Thursday, July 1, 2010

Assignment 1.1-Due 7/01/2010

The essay read is Shame and Forgettin in the Information Age by Charles Baxter. The essays controlling purpose focuses on his interst in memory and an overarching concept that being book/work smart is not everything. Baxter's idea about memory and living everyday through person to person communication begins with his handicap brother who is unable to retain information from books and writings. He labels this the information age, meaning most of our information is derived from books or educational basis and we are losing the storytelling process and face to face discussions. Baxter's flow with the text begins to show the reader the importance of his concept of memory and the abilities it holds, remembering certain memories and its ability to delete other memories.

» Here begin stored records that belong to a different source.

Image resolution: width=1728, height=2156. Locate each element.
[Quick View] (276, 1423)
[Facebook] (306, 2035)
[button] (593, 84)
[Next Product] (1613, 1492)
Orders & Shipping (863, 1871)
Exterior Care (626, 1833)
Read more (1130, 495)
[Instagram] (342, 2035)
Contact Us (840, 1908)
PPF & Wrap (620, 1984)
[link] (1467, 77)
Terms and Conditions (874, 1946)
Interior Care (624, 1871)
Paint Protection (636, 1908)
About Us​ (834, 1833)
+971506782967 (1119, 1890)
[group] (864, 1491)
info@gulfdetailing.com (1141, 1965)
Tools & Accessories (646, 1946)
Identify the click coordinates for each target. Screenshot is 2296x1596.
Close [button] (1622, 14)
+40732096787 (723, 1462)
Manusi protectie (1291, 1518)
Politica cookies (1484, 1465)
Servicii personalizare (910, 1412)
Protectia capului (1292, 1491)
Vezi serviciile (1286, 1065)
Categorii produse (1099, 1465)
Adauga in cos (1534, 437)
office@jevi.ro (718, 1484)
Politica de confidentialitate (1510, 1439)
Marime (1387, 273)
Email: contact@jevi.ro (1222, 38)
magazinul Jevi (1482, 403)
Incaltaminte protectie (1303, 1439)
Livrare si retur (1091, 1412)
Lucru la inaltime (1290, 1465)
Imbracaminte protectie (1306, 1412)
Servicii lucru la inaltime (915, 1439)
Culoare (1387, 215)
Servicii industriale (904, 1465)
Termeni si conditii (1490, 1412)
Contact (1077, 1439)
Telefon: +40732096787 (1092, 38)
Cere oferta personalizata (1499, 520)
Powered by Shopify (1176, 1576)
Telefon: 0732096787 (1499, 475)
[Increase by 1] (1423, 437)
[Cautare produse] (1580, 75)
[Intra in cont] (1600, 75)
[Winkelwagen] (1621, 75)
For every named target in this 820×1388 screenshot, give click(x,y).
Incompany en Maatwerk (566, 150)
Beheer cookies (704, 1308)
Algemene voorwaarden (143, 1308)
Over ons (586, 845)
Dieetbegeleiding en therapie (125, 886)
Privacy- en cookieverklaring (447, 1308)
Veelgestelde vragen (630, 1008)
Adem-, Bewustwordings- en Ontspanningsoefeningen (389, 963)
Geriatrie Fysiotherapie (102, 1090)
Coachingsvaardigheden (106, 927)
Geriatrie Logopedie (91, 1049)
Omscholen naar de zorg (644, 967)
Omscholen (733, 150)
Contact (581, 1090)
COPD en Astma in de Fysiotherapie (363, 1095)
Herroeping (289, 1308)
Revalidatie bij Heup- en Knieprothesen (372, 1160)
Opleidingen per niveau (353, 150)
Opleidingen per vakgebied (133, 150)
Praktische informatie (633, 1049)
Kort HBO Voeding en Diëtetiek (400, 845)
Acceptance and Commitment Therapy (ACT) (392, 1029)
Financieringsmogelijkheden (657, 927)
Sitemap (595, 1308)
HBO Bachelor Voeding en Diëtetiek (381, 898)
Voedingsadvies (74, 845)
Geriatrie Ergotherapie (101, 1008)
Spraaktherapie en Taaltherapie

Baxter's goal of accomplishment seems to be to open reader's eyes to the amazing powers or memory and how we are placing our majority of focus on reading and writing communciation. The essay attempts to allow the reader to explore their interpretation of the world, technology, memory, forgetting, and shame. Numerous times in the text Baxter addresses his understanding of these five interconnecting aspects of the world but does not directly come out and say it for the reader. By Baxter discussing memory and giving us bits of his personal opinion it allows the reader to fully explore the text from a semi unbiased perspective and explore their own thoughts about the world, technology, memory, forgetting and shame.

Examples from Text
  • "Tome was an outcast of the information age. Perhaps every damily has one" (p.141)
  • "People here often take considerable pride in their minds and more particularly in their memories" (p. 144)
  • "our memories' are memories of our experiences in narrative form" (p. 144)
  • "Strategic amnesia has everything to do with the desire to create or destroy peronal history" (p. 145)
  • "No one can absorb all the information" (p. 146)
  • "Is it forgetfulness or is it Alzheimer's" (p. 146)
  • "Forgetfulness means that your mind may have crashed" (p.148)
  • "Benjamin argues that the explosion of information in the modern age is denying us something precious: 'the ability to exchange experiences.' That is, storytelling." (p.149)
  • "Whatevery the job is that she must do, they wanted it done yesterday" (p. 149)
  • "There aren't any stories there, unless her coworkers are seducing or cheating or harassing each other, always a possibility" (p.150)
  • 2nd paragraph on page 150 holds important information
  • "Even memoir argues that a personal memory is precious" (p.151)
  • "What you remember is key to who you are (p.151)
  • "...because they have taken seriously the condition of inocence and the subsequent corruption or fall from that innocence, and seen it in relation to storytelling." (p.152)
  • "No one seems to be responsible for anything, or else the wrong people are accused of what may not, in fact, have happened at all. This is usually a complex response to shame." (p.153)
  • "If your memory of your experiences is precious, then your father has, at least in a patriarchal culture, a special and almost sacred power to confirm a history." (p.153)
  • "The same of forgetting." (p.155)

1 comment:

  1. Hello,

    You made a good point in your introduction that Baxter is saying "being book/work smart is not everything." Only getting information from books means we are losing the storytelling process.